## Input
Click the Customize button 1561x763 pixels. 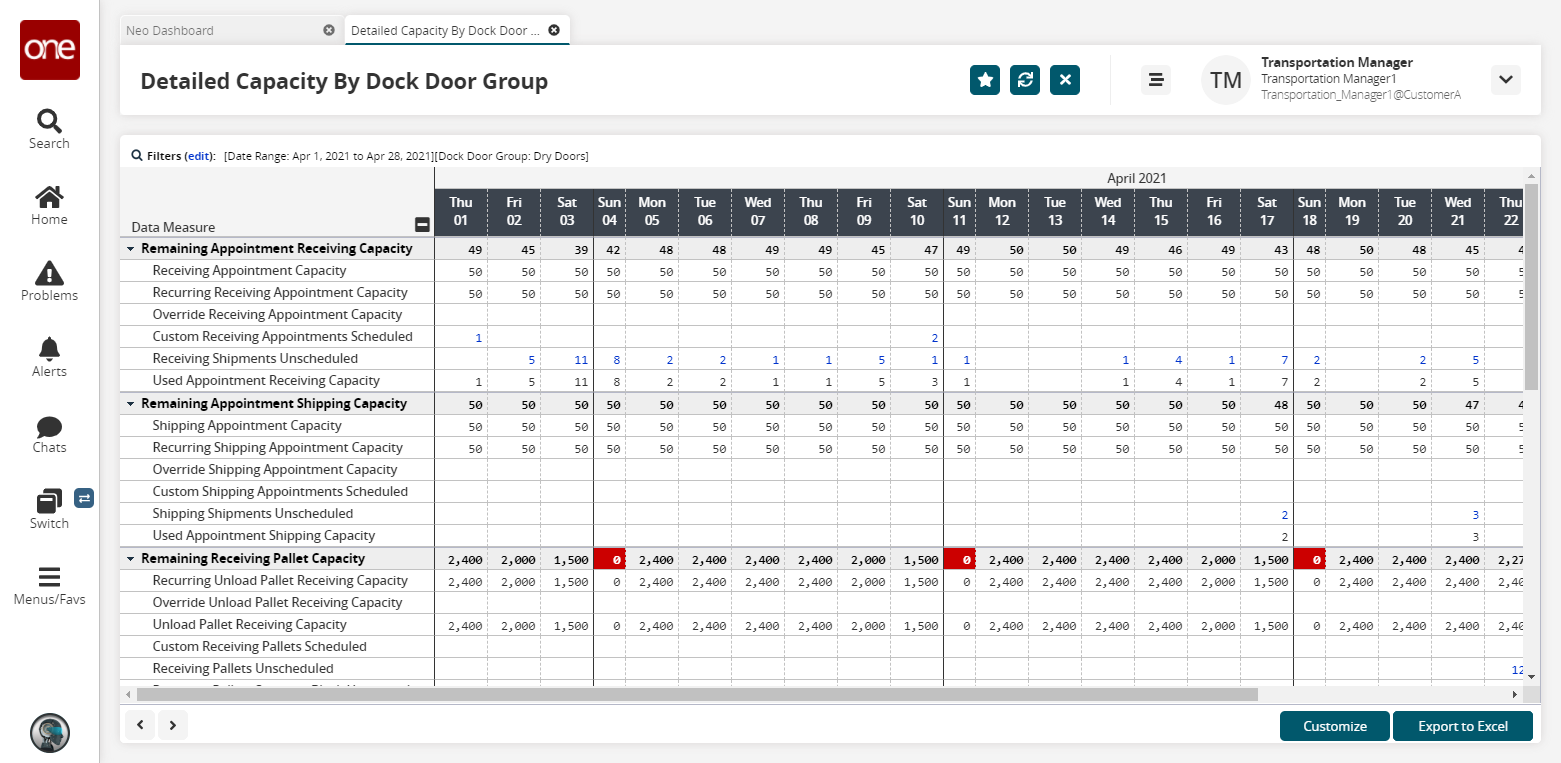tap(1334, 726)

==

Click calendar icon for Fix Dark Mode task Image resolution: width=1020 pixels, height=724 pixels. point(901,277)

---

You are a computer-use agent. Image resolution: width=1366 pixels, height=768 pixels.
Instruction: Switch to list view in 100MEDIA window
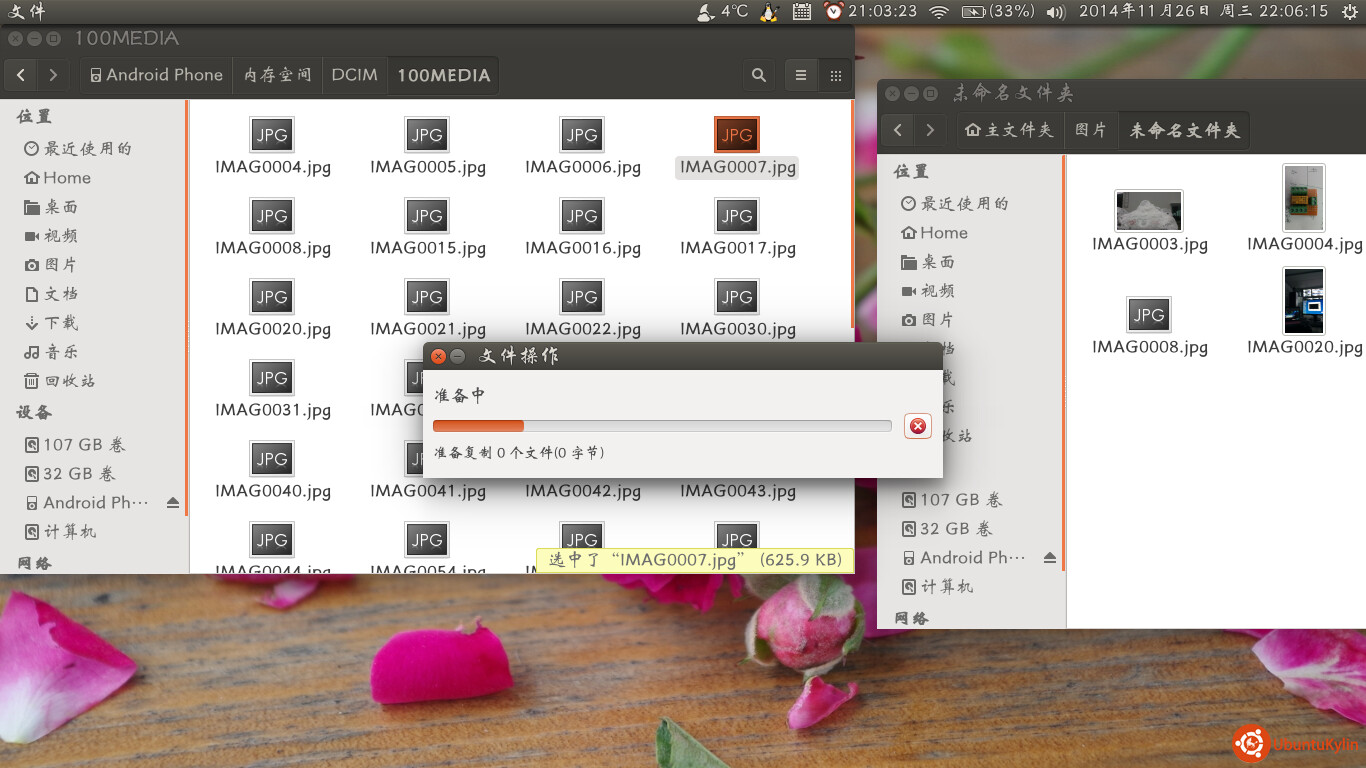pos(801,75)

## What the task requires
Return all lines in the entries above that carry the word "width".

## Answer to this problem
Click calendar icon for Fix Dark Mode task Image resolution: width=1020 pixels, height=724 pixels. point(901,277)
You are a computer-use agent. Image resolution: width=1366 pixels, height=768 pixels.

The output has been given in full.